Exercise: Convert the material, starting at the top and ending at the line that contains "[x=684, y=108]", into a two-column CSV with the headers command and location. Each row pairs one text with its answer, each in its own quoted field, with line breaks replaced by spaces.

Dataset:
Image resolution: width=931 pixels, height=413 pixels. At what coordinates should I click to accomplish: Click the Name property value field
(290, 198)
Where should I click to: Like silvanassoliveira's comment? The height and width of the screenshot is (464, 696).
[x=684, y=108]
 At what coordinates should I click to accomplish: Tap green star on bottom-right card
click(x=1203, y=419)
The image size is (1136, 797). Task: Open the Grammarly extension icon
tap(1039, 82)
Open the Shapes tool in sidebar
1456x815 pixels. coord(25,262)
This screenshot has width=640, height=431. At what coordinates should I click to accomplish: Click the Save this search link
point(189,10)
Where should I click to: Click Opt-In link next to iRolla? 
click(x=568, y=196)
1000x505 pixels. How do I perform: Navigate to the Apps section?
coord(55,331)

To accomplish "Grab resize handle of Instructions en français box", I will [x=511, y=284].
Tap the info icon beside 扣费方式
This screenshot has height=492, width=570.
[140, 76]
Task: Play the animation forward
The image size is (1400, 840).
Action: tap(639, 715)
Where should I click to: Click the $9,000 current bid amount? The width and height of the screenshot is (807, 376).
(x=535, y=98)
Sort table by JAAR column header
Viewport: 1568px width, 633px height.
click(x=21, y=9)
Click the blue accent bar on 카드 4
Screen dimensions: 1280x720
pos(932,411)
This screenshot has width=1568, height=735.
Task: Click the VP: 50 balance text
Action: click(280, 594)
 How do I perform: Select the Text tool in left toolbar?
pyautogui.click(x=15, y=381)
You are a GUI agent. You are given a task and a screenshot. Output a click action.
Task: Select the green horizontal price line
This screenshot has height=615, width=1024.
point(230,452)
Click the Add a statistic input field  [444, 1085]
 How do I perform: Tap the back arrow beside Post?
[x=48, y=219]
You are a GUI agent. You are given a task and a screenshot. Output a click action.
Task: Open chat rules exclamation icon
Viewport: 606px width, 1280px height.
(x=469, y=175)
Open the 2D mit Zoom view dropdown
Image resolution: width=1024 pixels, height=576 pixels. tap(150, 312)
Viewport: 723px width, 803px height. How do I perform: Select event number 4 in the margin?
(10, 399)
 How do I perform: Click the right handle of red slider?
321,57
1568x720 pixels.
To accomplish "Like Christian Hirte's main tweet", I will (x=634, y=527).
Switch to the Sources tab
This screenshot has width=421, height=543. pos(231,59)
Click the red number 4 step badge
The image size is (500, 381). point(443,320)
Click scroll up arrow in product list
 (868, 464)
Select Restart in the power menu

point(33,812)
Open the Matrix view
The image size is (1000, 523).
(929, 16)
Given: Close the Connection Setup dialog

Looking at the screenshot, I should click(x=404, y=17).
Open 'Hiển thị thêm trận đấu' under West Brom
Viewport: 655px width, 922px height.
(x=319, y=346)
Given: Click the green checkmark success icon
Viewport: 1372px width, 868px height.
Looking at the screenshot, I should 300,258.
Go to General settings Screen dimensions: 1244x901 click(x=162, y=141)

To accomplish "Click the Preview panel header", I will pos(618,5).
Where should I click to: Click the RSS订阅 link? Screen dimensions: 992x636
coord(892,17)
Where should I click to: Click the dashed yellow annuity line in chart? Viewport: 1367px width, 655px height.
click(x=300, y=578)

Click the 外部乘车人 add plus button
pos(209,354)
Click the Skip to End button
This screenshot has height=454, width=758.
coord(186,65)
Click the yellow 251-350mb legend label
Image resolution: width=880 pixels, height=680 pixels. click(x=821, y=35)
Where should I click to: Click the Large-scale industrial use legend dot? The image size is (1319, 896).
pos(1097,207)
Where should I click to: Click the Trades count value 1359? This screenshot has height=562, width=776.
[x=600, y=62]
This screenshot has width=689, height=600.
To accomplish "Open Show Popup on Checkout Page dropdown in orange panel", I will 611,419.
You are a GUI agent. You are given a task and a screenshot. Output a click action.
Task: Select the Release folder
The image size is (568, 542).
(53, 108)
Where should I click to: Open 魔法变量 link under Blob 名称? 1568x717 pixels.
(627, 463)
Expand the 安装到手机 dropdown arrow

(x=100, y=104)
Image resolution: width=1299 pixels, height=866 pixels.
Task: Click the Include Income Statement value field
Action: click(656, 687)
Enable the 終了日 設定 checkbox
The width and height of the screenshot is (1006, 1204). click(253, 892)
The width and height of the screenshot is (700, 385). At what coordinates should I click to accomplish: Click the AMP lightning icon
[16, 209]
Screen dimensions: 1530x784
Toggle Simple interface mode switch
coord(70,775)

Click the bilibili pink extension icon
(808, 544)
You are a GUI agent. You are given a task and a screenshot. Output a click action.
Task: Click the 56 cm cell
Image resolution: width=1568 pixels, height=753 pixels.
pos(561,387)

Solved exercise:
command,location
"Image resolution: width=931 pixels, height=413 pixels. At what coordinates should I click to accomplish: Click the Name property value field","(290, 198)"
"Where should I click to: Like silvanassoliveira's comment? The height and width of the screenshot is (464, 696).","[x=684, y=108]"